**Document section**
[BEGIN]

Obama's too good a speaker

In election news today, we have the report Wounded Clinton eyes big contests on Barak Obama's widening lead over Hillary Clinton:
Mrs Clinton continued to try to depict Mr Obama as a man of fine words but little action.

"It's time that we move from good words to good works, from sound bites to sound solutions... This campaign goes on!" she said

Hey, wait ... isn't that a sound bite against sound bites?

McCain joined in the fun, saying "I will fight every moment of every day in this campaign to make sure that Americans are not deceived by an eloquent but empty call for change."

So let's see if I have this straight: the worst that either Clinton or McCain can think of to say about Obama is that ... he's a really good speaker.

Hmm. Time was when people thought being a good speaker was actually a good thing to have in a president. Isn't that something presidents are called upon to do now and then?

[ 18:43 Feb 20, 2008    More politics | permalink to this entry ]

Mon, 04 Feb 2008

Indian Gaming Props 94 through 97

Finally home from Melbourne and with a good night's sleep behind me, I finally had to take a look at the Indian gaming propositions on tomorrow's ballot: Propositions 94 through 97.

There are a bunch of issues here which I'm not going to try to write about: you can read the legislative analyst's summary and the pro and con arguments in the Supplemental Voter's Handbook. But the really interesting part of the is the section at the back of the SVH: the TEXT OF PROPOSED LAWS section. It's always good to take a look at a law's actual text before making a decision. Sometimes they surprise you. Especially in this case.

Ready to follow along? Okay, we'll start with Prop 94. Open your SVH to page 44 (or use the PDF or Google's HTML translation) and start at SECTION 1. (Presumably there's some way to get to these links via but I didn't have much luck finding it.)

SECTION 1. Section 12012.49 is added to the Government Code, to read:
12012.49. (a) The amendment tothe tribal-state gaming compact entered into in accordance with the Indian Gaming Regulatory Act of 1988 (18 U.S.C. Sec. 1166 to 1168, incl., and 25 U.S.C. Sec. 2701 et seq.) between the State of California and the Pechanga Band of LuiseƱo Mission Indians, executed on August 28, 2006, is hereby ratified.
(b) (1) In deference to tribal sovereignty, none of the following shall be deemed a project for purposes of the California Environmental Quality Act (Division 13 (commencing with Section 21000) of the Public Resources Code):
(A) The execution of an amendment to the amended tribal-state gaming compact ratified by this section.
(B) The execution of the amended tribal-state gaming compact ratified by this section.
(C) The execution of an intergovernmental agreement between a tribe and a county or city government negotiated pursuant to the express authority of, or as expressly referenced in, the amended tribal-state gaming compact ratified by this section.

... hey, wait a minute, where are the details? The proposed law continues in this fashion, referencing "the amended tribal-state gaming compact ratified by this section" over and over. Remember, this is the actual wording that would become part of California law if these propositions are approved.

Dave looked into this more. Turns out these Indian gaming compacts are complicated by an amusing legal problem: since each reservations is technically a foreign government, negotiation has to be done by the Governor's office, not legislated by the state legislature. But the agreements the Gov makes have to be ratified by the legislature or the voters.

[END]

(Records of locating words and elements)
[BEGIN]

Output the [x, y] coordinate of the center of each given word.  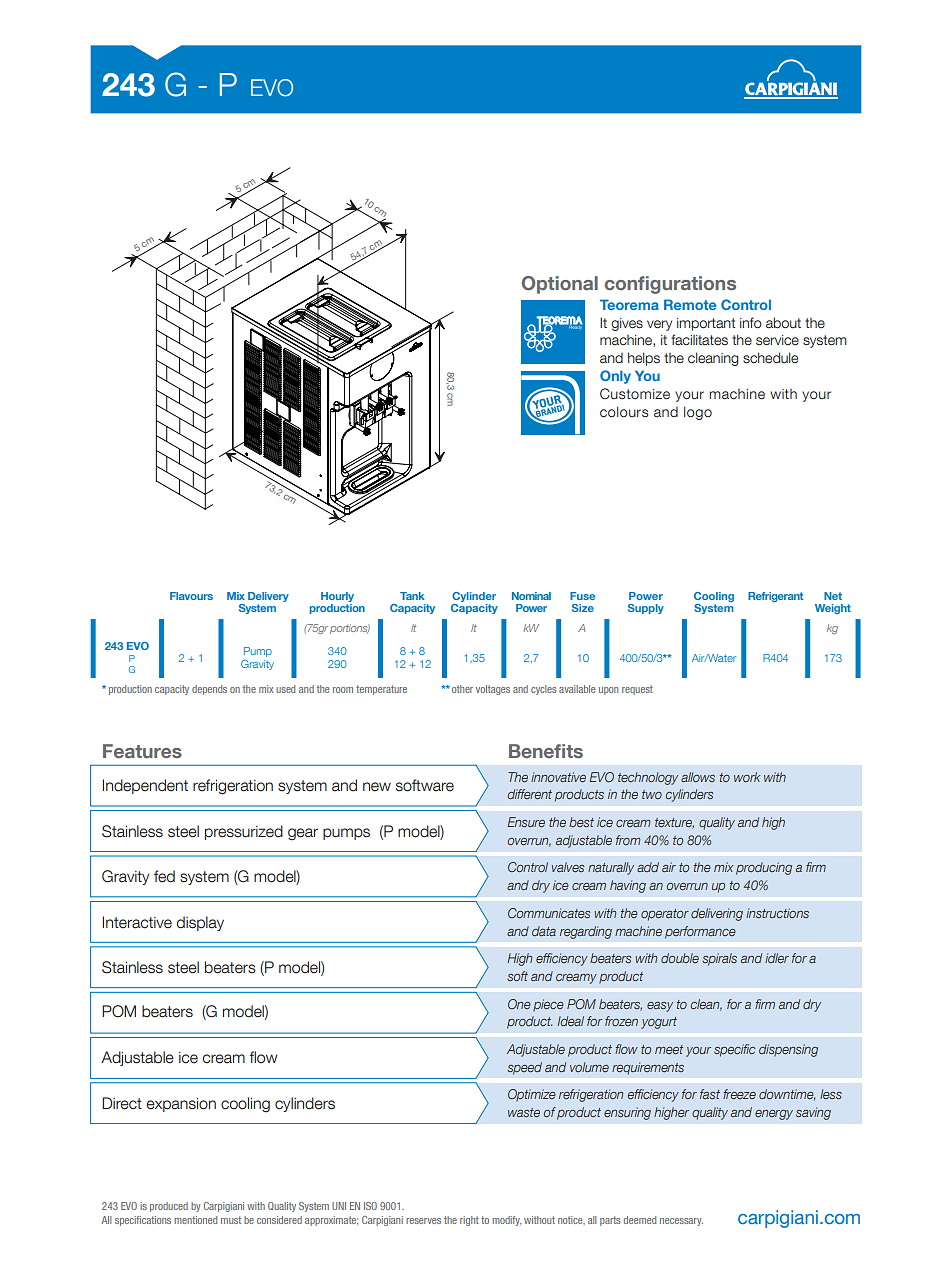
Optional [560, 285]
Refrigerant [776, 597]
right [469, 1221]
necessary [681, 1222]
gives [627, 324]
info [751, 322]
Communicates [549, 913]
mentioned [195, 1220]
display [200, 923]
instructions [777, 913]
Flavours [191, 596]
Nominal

[END]

**Problem set**
A) In the election blog excerpt, condense the paragraph beginning "Dave looked into this more" into a shorter version that keeps its main facts.
B) Pick up the election blog excerpt after its final sentence and continue it.

**Answers for this exercise**
A) Dave found that Indian gaming compacts face a legal complication: each reservation is technically a foreign government, so the Governor's office, not the state legislature, negotiates the agreements. The legislature or the voters must then ratify them.

B)
Okay, so what we're voting on is whether to ratify the agreement the Governator reached with the set of tribes under discussion (mostly along I-10 in Riverside County, plus one down near San Diego).

Great. So ... where are these agreements we're voting to ratify?

Not in the Supplemental Voter's Handbook, that's clear enough. So where can we find them?

Dave went to Google, and thought he found something -- wait, no, it turns out it's even more complicated than that. See, there are lots of earlier revisions of the compacts, too.

Apparently when the time comes to get it ratified, how it generally works is: Someone writes up a bill that sounds harmless and has nothing to do with the actual issues being discussed ("Proposed: that we will provide the Pachenga Indians with educational information on tooth decay prevention for their schools"). This is made public, and sits in the public place for bills under consideration until the last minute, when it is amended to add whatever the real subject of discussion is. Then everybody votes on it (probably without reading the amendments), and the agreement is ratified.

But something went wrong in the process this time, and somehow the agreements weren't ratified and ended up getting sent to the voters.

Okay, that's all very entertaining, but meanwhile we still need the text of the agreements we're being asked to ratify. Where are they?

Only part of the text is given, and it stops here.